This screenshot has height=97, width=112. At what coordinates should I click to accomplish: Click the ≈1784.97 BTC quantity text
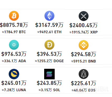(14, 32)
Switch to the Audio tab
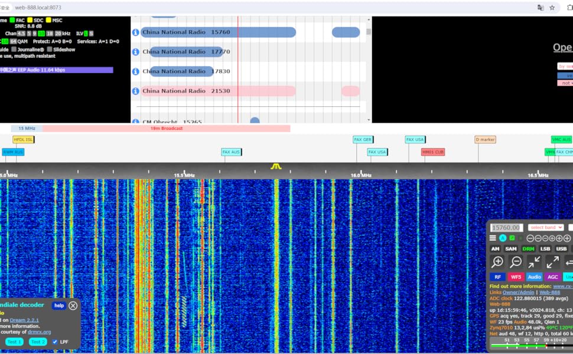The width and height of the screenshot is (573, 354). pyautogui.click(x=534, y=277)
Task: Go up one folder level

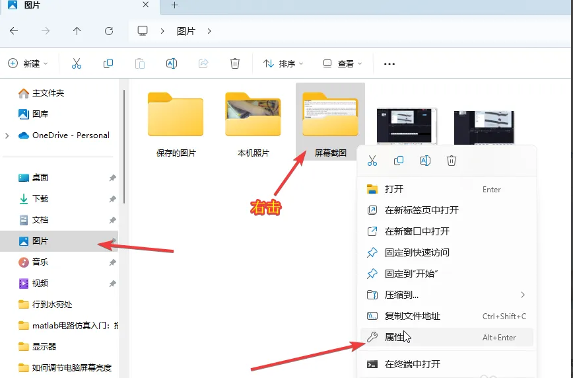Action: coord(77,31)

____

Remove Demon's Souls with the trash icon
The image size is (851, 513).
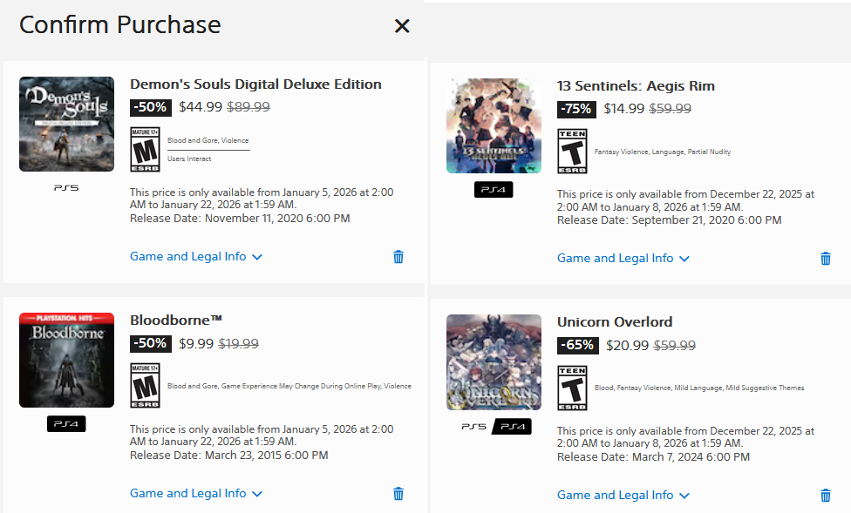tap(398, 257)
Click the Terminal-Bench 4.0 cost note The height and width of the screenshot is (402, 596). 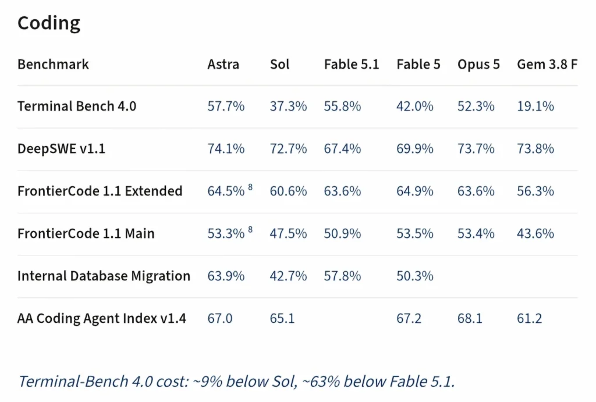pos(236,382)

____

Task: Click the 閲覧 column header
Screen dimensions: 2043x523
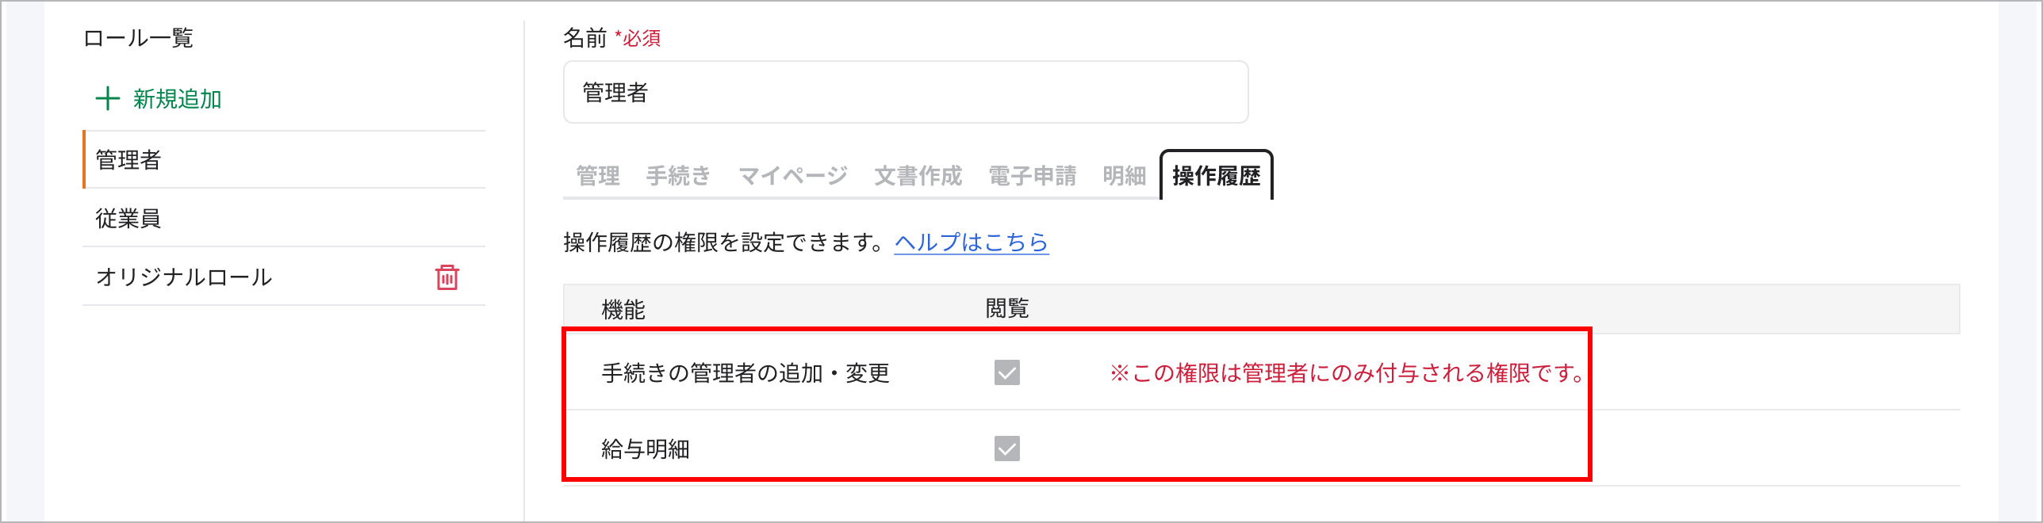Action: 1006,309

____

Short problem:
Rewrite everything from the line containing "Switch to the Audio tab" down to the line containing "Action: coord(77,31)", replacing "folder" with "directory" and leaving all else unchanged. Give only those lines, and leave the pictures out.

The result:
Switch to the Audio tab
The width and height of the screenshot is (573, 354). pyautogui.click(x=534, y=277)
Task: Go up one directory level

Action: coord(77,31)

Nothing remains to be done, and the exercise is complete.